La réponse est incontestable. Pour citer quelqu’un dont la profession de foi ne va pas jusqu’au bout des confessions religieuses : « L’effet immédiat de l’enseignement de Jésus fut un effet de puissance, d’autorité et de maîtrise, l’impressionnante force d’un meneur d’hommes. C’est la force. Son ministère était dynamique, imposant, autoritaire. Son trait dominant est la force. Il a la conscience tranquille de la maîtrise, l’autorité du leader ; la douceur et la sentimentalité, qui caractérisent « l’homme féminin », n’avaient pas leur place dans sa vie rude, nomade et sans abri. »

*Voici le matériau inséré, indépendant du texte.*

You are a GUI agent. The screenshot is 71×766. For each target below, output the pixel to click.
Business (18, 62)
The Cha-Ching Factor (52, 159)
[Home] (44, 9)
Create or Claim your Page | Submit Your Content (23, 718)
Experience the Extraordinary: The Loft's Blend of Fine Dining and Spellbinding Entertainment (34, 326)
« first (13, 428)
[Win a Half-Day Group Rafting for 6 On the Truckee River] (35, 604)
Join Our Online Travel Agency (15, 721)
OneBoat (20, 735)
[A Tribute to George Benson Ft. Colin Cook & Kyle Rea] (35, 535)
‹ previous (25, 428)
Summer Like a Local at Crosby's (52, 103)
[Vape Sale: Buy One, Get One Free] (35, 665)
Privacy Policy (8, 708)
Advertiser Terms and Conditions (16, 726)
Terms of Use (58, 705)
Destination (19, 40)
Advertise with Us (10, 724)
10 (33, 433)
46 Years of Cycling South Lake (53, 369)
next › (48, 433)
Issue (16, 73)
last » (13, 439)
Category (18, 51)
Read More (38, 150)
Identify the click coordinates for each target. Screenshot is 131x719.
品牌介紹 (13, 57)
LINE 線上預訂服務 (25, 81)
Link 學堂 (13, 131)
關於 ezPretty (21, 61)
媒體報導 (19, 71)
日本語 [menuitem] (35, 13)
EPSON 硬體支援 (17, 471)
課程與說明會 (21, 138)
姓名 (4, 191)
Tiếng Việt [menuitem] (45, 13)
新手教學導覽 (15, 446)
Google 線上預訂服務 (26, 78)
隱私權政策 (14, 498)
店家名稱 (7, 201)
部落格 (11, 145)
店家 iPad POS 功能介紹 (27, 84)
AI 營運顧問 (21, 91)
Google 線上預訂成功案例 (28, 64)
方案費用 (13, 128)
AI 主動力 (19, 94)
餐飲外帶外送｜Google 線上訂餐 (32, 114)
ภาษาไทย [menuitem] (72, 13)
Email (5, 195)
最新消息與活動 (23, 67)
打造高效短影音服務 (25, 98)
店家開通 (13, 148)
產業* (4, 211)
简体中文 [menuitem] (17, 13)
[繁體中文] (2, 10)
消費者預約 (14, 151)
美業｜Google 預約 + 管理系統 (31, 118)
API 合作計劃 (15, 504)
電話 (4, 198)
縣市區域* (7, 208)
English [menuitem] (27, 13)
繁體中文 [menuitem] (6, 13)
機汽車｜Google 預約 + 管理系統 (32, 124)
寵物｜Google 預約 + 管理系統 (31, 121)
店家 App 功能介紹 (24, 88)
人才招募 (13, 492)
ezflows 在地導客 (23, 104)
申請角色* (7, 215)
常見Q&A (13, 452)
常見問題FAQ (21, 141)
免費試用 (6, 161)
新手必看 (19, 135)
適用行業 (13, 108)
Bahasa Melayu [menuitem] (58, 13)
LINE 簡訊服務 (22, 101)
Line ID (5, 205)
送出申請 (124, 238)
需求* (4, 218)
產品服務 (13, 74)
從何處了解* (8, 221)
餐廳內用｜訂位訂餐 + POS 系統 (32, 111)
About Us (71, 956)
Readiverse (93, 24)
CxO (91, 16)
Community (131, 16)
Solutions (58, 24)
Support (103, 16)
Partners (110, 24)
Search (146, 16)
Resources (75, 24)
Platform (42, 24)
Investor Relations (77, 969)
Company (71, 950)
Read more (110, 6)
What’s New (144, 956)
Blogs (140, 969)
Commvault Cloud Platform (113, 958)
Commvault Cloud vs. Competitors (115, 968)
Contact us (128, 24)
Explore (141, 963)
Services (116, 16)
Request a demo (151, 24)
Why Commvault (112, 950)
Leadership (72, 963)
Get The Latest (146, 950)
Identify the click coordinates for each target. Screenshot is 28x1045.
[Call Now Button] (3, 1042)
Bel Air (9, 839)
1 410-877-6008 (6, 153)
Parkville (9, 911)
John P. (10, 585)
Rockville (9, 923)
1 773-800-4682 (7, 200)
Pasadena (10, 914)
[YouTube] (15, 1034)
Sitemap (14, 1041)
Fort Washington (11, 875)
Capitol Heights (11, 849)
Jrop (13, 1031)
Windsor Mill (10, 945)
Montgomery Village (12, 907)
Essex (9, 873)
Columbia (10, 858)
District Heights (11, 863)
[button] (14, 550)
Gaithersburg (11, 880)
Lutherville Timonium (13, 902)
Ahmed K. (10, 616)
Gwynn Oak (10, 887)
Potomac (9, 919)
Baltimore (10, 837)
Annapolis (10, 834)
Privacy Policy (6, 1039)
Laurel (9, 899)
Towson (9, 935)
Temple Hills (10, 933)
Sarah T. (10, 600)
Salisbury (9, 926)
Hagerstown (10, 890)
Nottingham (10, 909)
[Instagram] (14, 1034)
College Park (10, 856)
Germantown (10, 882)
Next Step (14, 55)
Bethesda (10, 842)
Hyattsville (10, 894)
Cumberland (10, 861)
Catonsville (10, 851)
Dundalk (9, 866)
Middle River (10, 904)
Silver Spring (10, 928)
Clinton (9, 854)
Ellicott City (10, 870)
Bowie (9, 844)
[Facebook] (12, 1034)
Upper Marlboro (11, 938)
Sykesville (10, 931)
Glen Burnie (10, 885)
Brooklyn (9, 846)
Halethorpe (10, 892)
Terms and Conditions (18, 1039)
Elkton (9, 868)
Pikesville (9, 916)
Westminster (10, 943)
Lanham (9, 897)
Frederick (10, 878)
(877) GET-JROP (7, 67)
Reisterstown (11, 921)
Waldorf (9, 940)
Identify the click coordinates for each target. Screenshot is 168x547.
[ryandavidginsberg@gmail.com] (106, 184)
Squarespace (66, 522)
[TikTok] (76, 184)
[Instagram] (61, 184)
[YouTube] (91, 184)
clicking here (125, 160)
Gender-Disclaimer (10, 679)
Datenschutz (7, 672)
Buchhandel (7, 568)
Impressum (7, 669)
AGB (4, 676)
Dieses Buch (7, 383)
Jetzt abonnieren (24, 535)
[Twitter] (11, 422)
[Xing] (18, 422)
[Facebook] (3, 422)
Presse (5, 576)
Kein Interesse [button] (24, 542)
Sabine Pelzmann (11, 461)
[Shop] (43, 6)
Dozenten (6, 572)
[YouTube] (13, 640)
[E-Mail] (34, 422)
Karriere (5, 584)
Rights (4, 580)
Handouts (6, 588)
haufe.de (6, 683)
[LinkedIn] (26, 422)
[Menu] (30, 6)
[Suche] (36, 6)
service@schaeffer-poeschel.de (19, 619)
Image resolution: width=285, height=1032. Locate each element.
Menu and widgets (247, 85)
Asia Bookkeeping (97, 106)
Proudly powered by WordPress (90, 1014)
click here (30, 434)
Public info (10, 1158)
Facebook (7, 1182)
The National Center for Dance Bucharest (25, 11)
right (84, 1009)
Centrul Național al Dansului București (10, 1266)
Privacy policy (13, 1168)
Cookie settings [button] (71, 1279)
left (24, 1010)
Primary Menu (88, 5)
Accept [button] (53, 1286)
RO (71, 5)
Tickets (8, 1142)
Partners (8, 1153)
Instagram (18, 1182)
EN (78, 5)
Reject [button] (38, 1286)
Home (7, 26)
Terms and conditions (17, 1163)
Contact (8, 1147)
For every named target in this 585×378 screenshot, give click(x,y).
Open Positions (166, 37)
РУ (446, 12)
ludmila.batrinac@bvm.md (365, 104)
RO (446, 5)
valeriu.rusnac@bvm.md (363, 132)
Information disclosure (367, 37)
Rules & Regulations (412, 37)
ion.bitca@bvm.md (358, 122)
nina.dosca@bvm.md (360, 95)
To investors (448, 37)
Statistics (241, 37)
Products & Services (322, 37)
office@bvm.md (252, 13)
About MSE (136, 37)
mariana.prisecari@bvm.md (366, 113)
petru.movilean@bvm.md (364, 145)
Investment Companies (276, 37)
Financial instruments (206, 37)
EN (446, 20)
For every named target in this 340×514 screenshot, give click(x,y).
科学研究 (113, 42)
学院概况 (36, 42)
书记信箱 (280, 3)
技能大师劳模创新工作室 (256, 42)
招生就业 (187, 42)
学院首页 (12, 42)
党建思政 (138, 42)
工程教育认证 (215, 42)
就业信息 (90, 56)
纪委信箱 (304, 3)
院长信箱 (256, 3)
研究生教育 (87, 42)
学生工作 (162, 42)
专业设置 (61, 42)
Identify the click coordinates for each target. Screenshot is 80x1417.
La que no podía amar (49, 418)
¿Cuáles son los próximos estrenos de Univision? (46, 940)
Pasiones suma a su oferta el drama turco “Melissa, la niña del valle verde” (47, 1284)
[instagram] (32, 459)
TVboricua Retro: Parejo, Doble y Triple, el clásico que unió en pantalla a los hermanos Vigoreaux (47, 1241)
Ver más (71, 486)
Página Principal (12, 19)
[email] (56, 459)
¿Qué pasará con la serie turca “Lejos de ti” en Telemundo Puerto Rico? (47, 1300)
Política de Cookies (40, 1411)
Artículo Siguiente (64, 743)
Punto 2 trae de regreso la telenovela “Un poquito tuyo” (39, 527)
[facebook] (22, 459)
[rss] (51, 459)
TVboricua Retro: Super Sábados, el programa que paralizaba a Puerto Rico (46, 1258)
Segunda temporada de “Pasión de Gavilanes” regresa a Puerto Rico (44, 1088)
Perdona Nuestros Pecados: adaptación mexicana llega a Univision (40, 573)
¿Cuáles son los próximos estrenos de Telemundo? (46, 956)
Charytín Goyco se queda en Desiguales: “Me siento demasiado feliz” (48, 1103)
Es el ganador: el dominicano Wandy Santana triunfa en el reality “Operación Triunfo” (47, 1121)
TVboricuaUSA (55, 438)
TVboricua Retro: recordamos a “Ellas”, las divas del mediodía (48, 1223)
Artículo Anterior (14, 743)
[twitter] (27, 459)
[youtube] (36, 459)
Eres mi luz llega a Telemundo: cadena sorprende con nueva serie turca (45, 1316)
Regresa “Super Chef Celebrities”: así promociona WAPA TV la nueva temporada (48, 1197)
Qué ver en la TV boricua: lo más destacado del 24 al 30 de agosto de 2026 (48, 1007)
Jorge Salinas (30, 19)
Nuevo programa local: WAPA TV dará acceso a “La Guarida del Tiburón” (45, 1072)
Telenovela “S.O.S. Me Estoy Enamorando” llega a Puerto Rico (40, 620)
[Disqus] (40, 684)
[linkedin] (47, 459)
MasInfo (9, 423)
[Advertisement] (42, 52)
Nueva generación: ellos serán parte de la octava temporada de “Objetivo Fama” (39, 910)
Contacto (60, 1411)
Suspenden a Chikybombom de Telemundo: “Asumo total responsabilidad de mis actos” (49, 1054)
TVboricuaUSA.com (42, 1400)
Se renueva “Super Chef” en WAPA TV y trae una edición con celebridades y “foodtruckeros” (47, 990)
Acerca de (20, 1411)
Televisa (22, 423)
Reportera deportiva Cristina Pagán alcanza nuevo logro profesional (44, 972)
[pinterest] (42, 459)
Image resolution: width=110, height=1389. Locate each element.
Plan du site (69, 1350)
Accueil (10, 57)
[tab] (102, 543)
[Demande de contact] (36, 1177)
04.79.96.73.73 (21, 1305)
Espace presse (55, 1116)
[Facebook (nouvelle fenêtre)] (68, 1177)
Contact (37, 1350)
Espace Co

Cette impression de maîtrise, nous rappelle-t-on, nous frappe de tous côtés de la vie du Christ. Nous la percevons dans l’aspect éthique de la force et dans l’aspect intellectuel de cette même qualité de puissance : « une force de raisonnement, une sagacité de perspicacité, [ p. 68 ] une vivacité d’esprit qui lui donnait une autorité sur l’esprit autant que sur la volonté. » Mais nous pensons maintenant plus simplement au Christ magistral. Nous pensons à sa conscience tranquille de puissance comme à celle d’un homme qui dominait les âmes par la force d’une forte personnalité, simple, virile, honnête, courageuse, vraie.
Peut-être certains d’entre nous ont-ils besoin d’une introduction au véritable Jésus-Christ. Depuis des années, nous apprenons de lui de nombreuses choses, certes vraies et inoubliables, mais qui ne constituent qu’un aspect de son caractère aux multiples facettes. On nous a enseigné sa tendresse, sa gentillesse, sa douceur ; nous connaissons son amour et sa longanimité ; mais nous avons besoin d’être présentés au Christ, maître des hommes, qui gardait en réserve toutes les forces vitales d’une virilité complète pour parer à toute éventualité. Ce qui a d’abord attiré les hommes vers lui, c’est sa puissance, la force de sa personnalité, sa force imposante.
C’est un aspect du caractère de Jésus qu’il est particulièrement important de souligner à notre époque. La jeunesse révoltée ne se laisse jamais gagner par la seule patience, la douceur et la gentillesse. Elle apprécie la force robuste et magistrale, surtout si elle est teintée d’idéalisme. Ce type de leadership peut avoir pour elle un attrait romantique.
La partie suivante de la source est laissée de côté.